[Start of Attachment]

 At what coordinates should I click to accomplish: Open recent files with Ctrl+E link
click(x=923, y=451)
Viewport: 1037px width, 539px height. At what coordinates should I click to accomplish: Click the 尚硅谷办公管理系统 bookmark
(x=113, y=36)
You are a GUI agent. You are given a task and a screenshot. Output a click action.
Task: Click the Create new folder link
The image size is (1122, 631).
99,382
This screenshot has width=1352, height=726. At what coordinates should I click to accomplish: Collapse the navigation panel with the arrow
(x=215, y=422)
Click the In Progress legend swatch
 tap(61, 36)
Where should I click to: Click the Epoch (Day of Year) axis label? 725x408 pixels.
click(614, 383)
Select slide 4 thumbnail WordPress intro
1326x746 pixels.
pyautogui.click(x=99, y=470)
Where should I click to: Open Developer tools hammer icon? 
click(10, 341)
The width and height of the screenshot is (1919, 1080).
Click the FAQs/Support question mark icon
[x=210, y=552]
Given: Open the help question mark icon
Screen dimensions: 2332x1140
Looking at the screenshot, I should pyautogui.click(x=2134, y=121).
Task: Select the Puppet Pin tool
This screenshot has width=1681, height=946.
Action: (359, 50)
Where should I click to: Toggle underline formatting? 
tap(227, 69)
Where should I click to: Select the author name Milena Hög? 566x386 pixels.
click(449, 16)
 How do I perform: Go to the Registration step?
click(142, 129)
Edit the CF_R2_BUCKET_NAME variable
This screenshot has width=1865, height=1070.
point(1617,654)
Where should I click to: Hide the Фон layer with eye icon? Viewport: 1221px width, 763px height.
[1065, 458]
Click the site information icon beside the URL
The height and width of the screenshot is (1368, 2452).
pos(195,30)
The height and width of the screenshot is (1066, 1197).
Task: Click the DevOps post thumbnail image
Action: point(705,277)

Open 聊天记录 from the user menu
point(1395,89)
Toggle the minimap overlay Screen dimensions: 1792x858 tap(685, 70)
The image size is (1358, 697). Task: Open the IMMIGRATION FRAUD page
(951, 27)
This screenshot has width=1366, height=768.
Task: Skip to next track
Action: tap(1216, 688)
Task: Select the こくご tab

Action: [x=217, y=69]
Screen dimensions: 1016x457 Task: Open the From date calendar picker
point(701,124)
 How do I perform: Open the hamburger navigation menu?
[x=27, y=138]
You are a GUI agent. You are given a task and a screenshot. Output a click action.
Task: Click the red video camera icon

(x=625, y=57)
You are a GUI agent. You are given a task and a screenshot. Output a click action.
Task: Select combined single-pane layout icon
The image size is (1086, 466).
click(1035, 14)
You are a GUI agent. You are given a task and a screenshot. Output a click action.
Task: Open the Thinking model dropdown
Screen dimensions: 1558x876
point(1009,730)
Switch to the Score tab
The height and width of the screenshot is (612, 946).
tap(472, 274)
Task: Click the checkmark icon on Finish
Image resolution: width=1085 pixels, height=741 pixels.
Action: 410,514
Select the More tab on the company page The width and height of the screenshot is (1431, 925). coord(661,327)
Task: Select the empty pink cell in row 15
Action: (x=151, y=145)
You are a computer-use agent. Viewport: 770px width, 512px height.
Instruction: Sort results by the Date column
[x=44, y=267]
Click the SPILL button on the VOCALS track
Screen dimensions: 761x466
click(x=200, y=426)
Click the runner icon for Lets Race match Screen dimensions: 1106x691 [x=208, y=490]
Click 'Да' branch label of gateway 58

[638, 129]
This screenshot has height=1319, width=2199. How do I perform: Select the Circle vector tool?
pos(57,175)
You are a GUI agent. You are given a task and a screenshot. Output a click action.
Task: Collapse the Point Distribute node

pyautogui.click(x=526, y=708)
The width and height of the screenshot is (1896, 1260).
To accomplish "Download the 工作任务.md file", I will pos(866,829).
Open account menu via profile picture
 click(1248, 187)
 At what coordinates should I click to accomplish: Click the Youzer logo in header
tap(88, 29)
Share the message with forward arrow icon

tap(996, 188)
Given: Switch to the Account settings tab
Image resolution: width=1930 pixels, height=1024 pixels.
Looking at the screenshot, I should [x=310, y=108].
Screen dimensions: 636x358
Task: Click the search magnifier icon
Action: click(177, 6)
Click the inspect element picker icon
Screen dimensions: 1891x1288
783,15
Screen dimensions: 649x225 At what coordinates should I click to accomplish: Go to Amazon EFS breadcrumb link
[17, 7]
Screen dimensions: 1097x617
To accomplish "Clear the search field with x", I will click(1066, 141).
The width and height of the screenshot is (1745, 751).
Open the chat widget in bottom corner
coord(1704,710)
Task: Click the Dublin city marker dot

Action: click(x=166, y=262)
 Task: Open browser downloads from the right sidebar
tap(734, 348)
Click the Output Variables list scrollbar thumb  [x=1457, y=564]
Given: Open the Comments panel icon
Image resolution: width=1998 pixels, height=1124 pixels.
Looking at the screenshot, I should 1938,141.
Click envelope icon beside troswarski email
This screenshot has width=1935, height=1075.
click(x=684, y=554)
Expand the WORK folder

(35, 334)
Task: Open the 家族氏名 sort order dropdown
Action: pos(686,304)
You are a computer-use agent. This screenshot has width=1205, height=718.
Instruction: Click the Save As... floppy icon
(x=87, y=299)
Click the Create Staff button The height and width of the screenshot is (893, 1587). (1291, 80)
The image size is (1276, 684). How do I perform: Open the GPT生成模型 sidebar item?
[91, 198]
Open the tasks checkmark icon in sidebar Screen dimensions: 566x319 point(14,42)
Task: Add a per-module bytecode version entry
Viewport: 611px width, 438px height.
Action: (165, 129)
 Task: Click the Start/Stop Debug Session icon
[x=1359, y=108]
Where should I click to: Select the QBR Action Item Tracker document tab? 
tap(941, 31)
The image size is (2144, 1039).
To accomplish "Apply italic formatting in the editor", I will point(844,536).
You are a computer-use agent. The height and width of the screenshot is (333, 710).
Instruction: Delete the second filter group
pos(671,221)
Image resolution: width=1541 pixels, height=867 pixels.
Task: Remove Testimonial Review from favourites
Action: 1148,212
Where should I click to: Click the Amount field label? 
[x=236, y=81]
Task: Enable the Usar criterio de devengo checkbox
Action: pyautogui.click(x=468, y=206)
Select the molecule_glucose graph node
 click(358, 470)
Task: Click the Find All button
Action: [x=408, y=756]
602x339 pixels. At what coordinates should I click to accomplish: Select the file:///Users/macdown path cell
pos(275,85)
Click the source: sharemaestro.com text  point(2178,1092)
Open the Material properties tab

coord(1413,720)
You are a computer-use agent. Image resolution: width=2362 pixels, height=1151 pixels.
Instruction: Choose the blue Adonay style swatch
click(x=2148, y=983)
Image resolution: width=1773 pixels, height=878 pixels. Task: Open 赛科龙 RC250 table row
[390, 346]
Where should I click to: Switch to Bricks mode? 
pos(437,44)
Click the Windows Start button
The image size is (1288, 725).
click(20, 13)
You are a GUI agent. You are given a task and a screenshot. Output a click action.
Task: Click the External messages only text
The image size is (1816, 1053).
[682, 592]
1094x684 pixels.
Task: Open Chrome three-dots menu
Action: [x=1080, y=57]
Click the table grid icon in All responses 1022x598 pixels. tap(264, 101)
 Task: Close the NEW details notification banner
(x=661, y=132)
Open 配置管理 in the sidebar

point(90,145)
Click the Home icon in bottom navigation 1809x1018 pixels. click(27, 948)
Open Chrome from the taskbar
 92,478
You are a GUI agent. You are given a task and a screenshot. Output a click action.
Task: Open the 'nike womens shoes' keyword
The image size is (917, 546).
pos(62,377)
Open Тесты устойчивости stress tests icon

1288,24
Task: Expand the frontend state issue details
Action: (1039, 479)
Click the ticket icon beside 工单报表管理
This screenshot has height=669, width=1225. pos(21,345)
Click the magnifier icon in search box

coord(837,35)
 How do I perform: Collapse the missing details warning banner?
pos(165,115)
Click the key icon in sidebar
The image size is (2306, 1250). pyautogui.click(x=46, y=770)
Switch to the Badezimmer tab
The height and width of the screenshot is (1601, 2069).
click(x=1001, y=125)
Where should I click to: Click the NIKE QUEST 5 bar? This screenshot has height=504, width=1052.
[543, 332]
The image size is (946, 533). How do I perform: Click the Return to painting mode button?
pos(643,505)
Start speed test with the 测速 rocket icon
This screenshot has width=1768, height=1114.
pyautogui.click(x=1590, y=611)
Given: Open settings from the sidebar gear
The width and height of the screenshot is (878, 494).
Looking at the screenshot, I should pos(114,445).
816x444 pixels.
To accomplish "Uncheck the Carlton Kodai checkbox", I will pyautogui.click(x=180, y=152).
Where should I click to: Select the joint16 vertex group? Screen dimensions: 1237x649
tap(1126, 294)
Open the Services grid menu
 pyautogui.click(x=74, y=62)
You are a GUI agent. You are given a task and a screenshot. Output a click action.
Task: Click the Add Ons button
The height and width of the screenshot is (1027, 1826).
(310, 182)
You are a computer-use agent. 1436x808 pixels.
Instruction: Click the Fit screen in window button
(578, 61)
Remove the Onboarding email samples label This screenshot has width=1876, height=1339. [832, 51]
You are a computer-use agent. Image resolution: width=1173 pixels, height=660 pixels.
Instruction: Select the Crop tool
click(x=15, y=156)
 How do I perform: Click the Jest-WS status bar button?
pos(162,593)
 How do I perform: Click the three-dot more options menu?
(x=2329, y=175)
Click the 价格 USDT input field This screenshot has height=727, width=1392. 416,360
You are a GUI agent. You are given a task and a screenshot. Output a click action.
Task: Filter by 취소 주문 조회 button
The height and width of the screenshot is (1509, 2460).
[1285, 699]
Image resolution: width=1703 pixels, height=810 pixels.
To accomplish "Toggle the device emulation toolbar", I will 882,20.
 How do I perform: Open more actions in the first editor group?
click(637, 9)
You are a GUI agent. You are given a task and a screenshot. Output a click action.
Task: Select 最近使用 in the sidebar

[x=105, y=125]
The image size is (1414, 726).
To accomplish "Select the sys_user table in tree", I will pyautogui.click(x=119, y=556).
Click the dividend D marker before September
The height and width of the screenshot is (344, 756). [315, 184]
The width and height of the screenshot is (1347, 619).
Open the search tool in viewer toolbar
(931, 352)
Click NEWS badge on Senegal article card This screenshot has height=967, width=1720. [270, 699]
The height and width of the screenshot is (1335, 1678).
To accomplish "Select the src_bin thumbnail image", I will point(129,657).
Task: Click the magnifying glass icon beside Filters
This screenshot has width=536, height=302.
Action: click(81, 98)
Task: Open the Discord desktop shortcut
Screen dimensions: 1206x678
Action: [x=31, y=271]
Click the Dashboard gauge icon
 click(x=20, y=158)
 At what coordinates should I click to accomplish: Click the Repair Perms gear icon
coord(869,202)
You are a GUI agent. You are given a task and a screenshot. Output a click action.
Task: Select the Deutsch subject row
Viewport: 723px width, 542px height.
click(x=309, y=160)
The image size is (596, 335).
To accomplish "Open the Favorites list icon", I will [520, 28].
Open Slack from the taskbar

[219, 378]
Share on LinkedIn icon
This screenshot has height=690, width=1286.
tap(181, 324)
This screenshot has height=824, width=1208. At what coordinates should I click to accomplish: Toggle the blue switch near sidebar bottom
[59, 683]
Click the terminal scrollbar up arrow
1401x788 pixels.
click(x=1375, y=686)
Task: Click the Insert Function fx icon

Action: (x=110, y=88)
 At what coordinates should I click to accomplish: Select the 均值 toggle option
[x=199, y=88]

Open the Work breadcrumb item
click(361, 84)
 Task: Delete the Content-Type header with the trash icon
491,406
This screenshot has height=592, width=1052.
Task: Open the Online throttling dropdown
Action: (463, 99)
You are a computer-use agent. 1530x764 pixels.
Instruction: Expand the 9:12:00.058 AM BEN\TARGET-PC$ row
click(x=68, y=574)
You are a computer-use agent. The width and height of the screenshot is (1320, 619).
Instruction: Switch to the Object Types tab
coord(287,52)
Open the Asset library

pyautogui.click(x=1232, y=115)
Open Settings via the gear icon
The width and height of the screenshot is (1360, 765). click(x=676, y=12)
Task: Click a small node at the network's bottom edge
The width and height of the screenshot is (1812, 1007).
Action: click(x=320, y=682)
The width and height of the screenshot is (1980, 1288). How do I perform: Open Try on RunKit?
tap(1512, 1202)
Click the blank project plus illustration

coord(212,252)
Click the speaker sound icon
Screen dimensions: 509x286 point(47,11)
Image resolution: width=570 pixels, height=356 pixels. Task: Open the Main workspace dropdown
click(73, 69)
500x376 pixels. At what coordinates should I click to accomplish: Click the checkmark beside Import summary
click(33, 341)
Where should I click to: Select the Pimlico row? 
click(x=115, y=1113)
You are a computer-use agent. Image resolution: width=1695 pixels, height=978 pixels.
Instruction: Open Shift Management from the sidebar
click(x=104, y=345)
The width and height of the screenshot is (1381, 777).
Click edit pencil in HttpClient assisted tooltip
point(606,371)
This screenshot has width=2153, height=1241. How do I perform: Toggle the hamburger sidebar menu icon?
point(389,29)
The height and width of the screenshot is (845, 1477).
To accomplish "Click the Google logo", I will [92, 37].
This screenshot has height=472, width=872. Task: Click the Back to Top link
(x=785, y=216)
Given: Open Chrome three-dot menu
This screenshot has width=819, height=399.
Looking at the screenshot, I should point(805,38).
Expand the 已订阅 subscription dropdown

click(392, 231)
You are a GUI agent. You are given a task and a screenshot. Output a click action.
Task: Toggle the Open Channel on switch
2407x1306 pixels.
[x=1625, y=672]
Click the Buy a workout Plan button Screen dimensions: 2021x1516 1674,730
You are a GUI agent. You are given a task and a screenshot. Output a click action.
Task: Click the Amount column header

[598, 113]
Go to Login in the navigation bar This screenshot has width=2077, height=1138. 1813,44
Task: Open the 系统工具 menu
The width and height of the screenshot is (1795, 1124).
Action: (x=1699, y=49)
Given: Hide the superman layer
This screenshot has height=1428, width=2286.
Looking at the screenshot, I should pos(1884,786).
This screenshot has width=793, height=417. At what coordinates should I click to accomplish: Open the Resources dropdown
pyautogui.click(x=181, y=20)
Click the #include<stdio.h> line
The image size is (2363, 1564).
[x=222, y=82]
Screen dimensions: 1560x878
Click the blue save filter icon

[End of Attachment]

• **Task instructions**
Search the records for the word "computer" and copy every line where it occurs.

• **Written solution**
You are a computer-use agent. Viewport: 770px width, 512px height.
You are a computer-use agent. This screenshot has width=1205, height=718.
You are a computer-use agent. The height and width of the screenshot is (333, 710).
You are a computer-use agent. Image resolution: width=2362 pixels, height=1151 pixels.
You are a computer-use agent. 1436x808 pixels.
You are a computer-use agent. Image resolution: width=1173 pixels, height=660 pixels.
You are a computer-use agent. 1530x764 pixels.
You are a computer-use agent. The width and height of the screenshot is (1320, 619).
You are a computer-use agent. Image resolution: width=1695 pixels, height=978 pixels.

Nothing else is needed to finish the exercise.